Take Care of Our Kids
Today I learned that three young people died in our town over the weekend. One, a 19 year old young man, was a suicide. The other young man and woman who died were in their early twenties. The cause of their deaths isn’t officially known yet; the young woman’s mother found them at home with heroin paraphernalia scattered around the room.
“We have some serious thinking to do about how we can take better care of our youth,” a friend said today. I’ll say. And I say, let’s start with schools.
Why do I say that?
First, there’s the big picture of teen suicide. According to the U.S. Substance Abuse and Mental Health Services Administration (SAMHSA):
● During 2008, nearly one tenth (8.8 percent) of drug-related emergency department (ED) visits made by adolescents aged 12 to 17 involved suicide attempts
● Almost three of every four (72.3 percent) ED visits for drug-related suicide attempts among adolescents were made by females
● Pharmaceuticals were involved in 95.4 percent of drug-related suicide attempts among adolescents
For every teen suicide death, experts estimate there are 10 other teen suicide attempts. Suicide is the third leading cause of death for 15-to-24-year-olds, and the sixth leading cause of death for 5-to-14-year-olds . The American Foundation for Suicide Prevention reported that the 2007 teens While the risk factors for teen and child suicide are complex, they include everything from hopelessness and life stressors, especially interpersonal losses and legal or disciplinary problems, to parent psychopathology, bullying, exposure to the suicide of a family member, friend, or other significant person, a history of physical or sexual abuse, etc.
Now let’s talk about where I think schools fit in. Have you taken a look at the faces of kids leaving school after standardized testing is done? Have you heard kids talk about how they feel before they go into the tests? I recently heard a 6th grader announce to her friend, “Well, I don’t care– I’m just a two.” In NY, the scoring scale is from 1-4. The push is for every student to get a 3 or a 4. This little girl has learned her lesson very well. She’s only a two. Now she has a reason to not try. How long will it be before she decides she has a reason to not go at all?
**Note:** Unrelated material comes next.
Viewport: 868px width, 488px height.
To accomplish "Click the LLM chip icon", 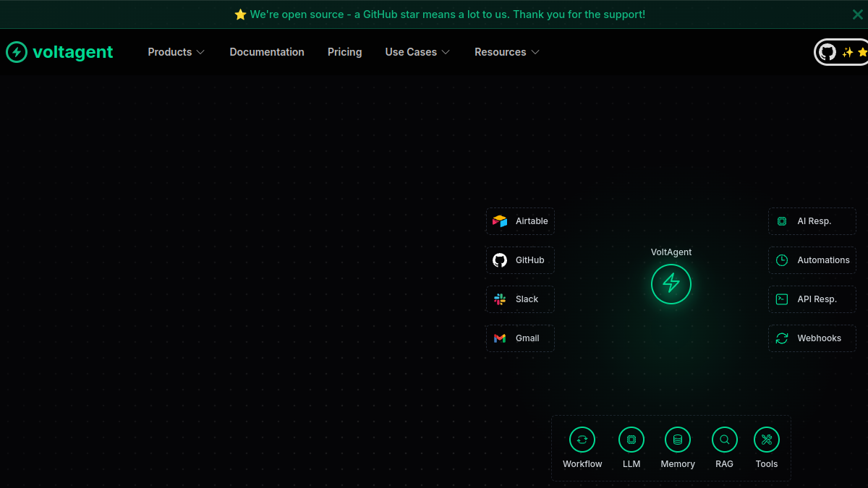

Maureen Hallinan, writing in Sociology of Education, delivers a simple message: kids who like school do better, i.e., higher academic achievement and a lower incidence of disciplinary problems, absenteeism, truancy, and dropping out of school.
Hallinan says one way to increase students’ academic outcomes “is to increase students’ attraction to school.” (Rocket science, right?)
There’s only one issue. Since the 2002 implementation of NCLB (the No Child Left Behind legislation), student achievement has been measured via standardized tests. With every testing cycle, the expectation is that a school’s aggregate score, and each student’s individual score, will increase. In 2011, that means the stakes are very high indeed. Hallinan says,
While the desire to improve students’ achievement is praiseworthy, the narrow focus of the NCLB deflects attention from the other important aspects of learning. In particular, NCLB fails to take into account the fact that learning is a social psychological as well as a cognitive process.
Let’s say you’re that 6th grader who is “just” a 2. You spend 40 or more hours a week in school. Testing is coming; teachers are crabby and tense. How are you feeling about school these days? Stressed? How are you feeling about yourself?
Now imagine it’s a year later. You’re in 7th grade. Then 8th.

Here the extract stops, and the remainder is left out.